With a voice that deserves more than a fraction of the reverence that’s falling around Lola Young, Clara Moschetta is a melodic mesmerist in her debut EP. Worthy Conversations Around a Kitchen Table.
Her ability to take the phenomenon of retro piano pop ballads in the opening single, Cut Up Fruit, and turn it into an aching paradox of gospel that resonates like a confession that swells through crescendo is enough to necessitate a new book of revelation. The hooks don’t just serve to pull you into the momentum; they hit you in a far more emotional capacity, especially when Moschetta allows her vocal notes to tremble in vibrato, shaking the pain into the synapses.
Water Safer Than Land amplifies the artful aura that surrounds her production, exhibiting her as a figure that can console you as much as Lana Del Rey. Yet, Moschetta doesn’t rely on aesthetics or the armour of nostalgia; she cuts with contemporary knives. Through a sonic signature that’s sharp enough to tear through the indie pop mediocrity with the intensity of the instrumental builds, the steel-wrought tension of the trip-hop percussion becomes a tribal calling beneath her voice as it soars with grief and reclaims the sanctuary she always deserved, but never got the key to.
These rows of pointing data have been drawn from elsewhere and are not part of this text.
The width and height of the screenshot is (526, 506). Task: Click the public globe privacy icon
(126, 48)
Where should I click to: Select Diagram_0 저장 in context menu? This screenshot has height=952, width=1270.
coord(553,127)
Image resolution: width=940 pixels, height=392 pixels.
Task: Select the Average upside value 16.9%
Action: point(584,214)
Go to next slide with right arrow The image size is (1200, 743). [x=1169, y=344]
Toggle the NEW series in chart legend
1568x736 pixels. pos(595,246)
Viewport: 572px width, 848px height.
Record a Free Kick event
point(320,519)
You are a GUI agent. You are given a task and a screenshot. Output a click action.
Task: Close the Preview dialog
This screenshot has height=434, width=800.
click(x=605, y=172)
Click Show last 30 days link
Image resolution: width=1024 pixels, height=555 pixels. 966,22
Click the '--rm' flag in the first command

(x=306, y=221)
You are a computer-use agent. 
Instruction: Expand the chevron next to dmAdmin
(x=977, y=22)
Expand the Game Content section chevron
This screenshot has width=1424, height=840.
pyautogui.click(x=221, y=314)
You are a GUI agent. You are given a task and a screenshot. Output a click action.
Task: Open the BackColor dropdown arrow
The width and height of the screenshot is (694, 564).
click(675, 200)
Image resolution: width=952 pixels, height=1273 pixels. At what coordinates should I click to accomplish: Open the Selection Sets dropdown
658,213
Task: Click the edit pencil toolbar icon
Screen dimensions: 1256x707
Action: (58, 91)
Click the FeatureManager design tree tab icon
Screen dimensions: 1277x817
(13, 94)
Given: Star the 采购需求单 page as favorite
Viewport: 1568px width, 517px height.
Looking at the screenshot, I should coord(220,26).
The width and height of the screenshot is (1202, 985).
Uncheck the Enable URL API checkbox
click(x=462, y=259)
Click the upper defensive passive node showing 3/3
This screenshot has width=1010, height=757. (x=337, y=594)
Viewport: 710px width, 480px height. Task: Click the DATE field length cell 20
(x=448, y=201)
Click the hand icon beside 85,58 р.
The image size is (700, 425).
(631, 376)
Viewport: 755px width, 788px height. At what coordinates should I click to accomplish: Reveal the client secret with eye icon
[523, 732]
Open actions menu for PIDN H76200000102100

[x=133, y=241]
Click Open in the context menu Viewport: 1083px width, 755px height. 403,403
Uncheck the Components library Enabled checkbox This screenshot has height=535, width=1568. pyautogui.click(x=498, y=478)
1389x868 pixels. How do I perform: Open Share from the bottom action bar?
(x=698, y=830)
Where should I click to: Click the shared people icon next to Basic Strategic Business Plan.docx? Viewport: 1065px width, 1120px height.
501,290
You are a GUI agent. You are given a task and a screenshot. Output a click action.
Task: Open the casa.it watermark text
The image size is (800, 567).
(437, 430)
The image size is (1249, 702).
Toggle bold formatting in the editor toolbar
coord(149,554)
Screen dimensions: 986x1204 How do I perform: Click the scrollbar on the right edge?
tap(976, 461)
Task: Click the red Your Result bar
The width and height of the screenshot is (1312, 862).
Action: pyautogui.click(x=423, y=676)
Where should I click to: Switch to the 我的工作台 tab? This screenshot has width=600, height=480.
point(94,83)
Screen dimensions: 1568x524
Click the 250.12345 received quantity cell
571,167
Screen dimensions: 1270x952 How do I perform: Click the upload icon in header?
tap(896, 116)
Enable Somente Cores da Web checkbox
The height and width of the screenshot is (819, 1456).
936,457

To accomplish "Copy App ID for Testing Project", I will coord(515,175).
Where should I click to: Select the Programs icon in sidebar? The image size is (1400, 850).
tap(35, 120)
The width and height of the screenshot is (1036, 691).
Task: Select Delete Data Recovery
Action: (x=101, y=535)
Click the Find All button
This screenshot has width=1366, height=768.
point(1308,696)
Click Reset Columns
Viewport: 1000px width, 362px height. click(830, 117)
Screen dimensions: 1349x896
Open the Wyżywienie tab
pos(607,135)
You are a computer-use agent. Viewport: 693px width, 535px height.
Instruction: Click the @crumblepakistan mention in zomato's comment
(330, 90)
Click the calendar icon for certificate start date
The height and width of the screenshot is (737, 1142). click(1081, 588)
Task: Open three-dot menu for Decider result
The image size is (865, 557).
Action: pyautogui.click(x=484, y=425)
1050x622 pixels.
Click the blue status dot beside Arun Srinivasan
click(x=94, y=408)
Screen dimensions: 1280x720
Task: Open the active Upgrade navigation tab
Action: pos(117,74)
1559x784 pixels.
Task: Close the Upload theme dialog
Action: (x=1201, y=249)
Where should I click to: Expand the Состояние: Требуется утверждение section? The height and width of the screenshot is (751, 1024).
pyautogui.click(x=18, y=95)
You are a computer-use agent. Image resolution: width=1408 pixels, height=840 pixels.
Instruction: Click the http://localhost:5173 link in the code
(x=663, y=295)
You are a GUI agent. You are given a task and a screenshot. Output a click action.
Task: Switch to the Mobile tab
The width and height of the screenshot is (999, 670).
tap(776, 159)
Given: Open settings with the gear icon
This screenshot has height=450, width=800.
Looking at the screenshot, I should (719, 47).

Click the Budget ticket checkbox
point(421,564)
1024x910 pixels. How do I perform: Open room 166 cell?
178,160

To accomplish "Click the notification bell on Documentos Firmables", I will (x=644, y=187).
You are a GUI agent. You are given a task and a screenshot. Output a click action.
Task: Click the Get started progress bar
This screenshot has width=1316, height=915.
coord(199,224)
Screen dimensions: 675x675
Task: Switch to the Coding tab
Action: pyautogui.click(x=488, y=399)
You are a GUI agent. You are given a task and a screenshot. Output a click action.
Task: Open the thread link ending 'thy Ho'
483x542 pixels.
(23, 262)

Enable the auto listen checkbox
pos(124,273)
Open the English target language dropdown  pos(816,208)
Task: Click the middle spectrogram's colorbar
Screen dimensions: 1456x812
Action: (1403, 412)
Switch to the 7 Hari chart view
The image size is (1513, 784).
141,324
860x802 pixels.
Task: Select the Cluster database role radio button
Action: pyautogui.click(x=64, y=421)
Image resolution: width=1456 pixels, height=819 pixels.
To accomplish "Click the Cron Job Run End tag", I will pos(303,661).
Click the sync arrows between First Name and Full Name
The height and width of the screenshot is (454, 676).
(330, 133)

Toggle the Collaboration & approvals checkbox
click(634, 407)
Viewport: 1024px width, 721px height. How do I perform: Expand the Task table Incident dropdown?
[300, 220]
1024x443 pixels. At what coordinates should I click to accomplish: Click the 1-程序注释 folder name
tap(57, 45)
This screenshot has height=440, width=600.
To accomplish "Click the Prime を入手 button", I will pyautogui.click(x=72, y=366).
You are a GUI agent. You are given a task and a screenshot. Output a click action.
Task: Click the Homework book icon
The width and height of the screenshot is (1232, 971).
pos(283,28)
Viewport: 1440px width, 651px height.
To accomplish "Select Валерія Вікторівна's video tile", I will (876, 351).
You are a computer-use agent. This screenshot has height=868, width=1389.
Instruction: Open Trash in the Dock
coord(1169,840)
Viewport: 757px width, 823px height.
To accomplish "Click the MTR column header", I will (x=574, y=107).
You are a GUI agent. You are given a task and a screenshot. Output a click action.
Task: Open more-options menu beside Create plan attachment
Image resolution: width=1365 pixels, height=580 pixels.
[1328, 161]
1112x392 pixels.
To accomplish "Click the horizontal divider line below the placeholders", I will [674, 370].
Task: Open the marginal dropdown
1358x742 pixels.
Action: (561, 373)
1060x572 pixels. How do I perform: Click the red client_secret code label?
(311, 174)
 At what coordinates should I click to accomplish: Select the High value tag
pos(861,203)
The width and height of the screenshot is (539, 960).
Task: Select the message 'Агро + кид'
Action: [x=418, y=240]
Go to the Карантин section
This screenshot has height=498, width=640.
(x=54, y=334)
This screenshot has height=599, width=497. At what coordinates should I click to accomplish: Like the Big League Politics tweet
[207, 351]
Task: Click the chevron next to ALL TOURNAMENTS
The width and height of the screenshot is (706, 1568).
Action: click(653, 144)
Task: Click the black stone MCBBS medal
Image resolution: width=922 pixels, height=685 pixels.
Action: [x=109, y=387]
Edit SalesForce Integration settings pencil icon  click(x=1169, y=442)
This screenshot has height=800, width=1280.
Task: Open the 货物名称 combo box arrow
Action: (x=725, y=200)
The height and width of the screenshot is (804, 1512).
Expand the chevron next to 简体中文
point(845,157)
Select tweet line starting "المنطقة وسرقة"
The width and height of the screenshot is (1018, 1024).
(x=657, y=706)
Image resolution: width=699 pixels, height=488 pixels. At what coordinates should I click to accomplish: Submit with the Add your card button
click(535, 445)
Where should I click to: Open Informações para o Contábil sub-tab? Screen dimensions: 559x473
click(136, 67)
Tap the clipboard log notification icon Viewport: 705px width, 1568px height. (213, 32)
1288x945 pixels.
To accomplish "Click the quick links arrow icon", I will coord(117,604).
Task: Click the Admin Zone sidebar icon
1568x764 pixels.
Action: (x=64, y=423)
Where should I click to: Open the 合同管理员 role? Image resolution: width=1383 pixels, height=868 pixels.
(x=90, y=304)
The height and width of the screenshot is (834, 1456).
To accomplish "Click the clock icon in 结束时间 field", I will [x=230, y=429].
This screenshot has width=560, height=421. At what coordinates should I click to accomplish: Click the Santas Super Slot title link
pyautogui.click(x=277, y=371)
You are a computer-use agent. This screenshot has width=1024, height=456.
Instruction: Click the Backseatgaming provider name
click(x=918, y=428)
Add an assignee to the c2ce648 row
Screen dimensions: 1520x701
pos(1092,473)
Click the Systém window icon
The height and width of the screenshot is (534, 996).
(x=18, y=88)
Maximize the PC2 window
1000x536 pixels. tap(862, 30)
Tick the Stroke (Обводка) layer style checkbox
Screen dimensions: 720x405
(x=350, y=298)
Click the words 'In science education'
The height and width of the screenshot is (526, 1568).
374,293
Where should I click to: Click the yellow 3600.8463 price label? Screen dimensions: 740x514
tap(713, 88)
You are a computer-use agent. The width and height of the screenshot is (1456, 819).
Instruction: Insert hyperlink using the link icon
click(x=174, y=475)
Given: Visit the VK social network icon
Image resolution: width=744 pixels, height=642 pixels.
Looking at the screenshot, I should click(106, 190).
Father Never Tells Me catches you off guard by proving that you haven’t heard the epitome of Moschetta’s vulnerability quite yet. With a more diaphanous production to pour her pain into, the weight of the emotion sits heavy, while the jazz-inspired quiescent instrumentals temper the melancholy of the piece that pleads for recognition, for the softness that resounds within the release. Already forming the basis of her “Father Never Tells Me” Project, where strangers share the unspoken words they wish they’d heard, the track offers a rare, unfiltered intimacy.
Regret is an art pop vignette that leads with the conversational immersivity of Y2K pop icons in the vein of Kate Nash, but Moschetta puts her own beguiling stamp on the style with the way the instrumentals would be equally as befitting to a ballet performance. Her voice commands the performance as she uses the bitter sting of regret to add fuel to the release in one of the most profound singles we’ve heard this year.
Ending on a high, the final single on the five-track EP, TV, juxtaposes the upbeat, avant-garde-adjacent instrumentals—hand claps, horns, and honkytonk pianos and all—with a striking exposition on body dysmorphia that will undoubtedly resound with everyone beyond borders and the animosity that breeds between generations. Already striking a chord with listeners through her grassroots campaign on TikTok, TV places Moschetta at the heart of a conversation many are still too afraid to start.
As a whole, the debut EP is a storm of artful assertion. It dares to confront what we often leave unspoken through fear of repercussion. Moschetta became the voice that we often pray we’ll find within us. We don’t need to make her an icon; she’s made one of herself by the virtue of her own candour.
Worthy Conversations Around a Kitchen Table will be available to stream on all major platforms from the 17th of September.